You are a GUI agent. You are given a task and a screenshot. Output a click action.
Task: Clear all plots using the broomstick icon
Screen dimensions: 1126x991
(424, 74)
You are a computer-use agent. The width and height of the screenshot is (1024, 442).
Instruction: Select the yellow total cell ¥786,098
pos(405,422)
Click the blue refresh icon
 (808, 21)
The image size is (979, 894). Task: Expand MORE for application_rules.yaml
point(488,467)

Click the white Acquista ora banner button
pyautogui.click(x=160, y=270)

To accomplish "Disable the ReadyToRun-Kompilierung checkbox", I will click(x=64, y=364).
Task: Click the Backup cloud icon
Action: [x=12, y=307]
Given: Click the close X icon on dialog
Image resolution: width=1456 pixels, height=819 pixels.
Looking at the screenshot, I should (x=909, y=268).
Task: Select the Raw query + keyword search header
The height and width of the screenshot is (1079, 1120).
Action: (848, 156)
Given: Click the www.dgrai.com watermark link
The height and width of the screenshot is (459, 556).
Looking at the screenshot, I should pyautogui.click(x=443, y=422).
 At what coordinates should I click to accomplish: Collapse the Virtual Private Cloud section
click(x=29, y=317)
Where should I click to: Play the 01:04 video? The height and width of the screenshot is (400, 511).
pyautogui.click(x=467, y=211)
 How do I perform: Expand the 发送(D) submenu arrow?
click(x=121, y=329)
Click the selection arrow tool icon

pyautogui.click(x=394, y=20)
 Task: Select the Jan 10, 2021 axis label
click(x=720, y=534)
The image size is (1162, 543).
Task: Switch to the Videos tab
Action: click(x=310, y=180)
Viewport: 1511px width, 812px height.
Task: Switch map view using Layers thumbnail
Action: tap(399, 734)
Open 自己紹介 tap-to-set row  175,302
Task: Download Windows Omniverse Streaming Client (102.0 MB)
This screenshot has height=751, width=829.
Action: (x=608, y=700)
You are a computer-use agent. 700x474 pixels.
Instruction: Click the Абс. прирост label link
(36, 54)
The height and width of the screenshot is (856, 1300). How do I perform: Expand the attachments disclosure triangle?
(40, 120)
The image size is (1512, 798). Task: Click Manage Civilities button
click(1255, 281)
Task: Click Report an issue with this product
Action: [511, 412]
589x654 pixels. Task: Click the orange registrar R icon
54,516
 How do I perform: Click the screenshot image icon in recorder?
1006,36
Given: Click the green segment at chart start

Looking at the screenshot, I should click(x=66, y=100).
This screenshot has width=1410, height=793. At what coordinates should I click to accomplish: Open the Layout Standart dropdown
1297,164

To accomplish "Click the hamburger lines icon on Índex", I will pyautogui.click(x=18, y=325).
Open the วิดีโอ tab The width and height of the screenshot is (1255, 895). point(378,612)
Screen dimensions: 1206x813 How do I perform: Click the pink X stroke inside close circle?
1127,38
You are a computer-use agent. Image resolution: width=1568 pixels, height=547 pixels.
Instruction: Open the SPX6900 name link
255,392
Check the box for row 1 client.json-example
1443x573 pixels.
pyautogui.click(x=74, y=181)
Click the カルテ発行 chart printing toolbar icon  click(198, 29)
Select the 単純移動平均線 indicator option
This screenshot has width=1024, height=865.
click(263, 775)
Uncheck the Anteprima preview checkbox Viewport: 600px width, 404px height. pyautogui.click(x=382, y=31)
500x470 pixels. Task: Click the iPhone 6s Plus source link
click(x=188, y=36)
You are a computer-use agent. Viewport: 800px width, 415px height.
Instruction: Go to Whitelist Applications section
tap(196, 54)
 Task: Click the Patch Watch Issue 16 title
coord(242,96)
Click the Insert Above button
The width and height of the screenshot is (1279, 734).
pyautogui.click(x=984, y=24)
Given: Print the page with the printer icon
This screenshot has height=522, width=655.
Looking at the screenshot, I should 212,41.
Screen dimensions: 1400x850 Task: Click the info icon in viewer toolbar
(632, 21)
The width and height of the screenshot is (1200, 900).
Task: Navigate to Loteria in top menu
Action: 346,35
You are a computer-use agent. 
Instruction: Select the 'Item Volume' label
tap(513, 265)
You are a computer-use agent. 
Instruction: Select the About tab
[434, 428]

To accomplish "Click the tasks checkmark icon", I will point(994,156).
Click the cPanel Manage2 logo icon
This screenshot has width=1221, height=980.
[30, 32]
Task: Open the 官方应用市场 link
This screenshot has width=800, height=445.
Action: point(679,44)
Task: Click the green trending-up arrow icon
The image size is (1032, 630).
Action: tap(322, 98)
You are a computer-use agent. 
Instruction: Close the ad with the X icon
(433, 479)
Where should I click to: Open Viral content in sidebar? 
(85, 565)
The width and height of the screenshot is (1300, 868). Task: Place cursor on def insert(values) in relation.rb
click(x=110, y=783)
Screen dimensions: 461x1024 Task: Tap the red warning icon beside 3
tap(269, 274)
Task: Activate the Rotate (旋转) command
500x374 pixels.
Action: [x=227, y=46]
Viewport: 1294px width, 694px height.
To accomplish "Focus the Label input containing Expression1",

★ ★ ★ ★

Look through the data above for the word "agent". Report each line where it occurs.

Answer to this problem
You are a GUI agent. You are given a task and a screenshot. Output a click action.
You are a computer-use agent. The width and height of the screenshot is (1024, 442).
You are a computer-use agent. 700x474 pixels.
You are a computer-use agent. Image resolution: width=1568 pixels, height=547 pixels.
You are a computer-use agent. Viewport: 800px width, 415px height.
You are a computer-use agent. 
You are a computer-use agent. 
You are a computer-use agent. 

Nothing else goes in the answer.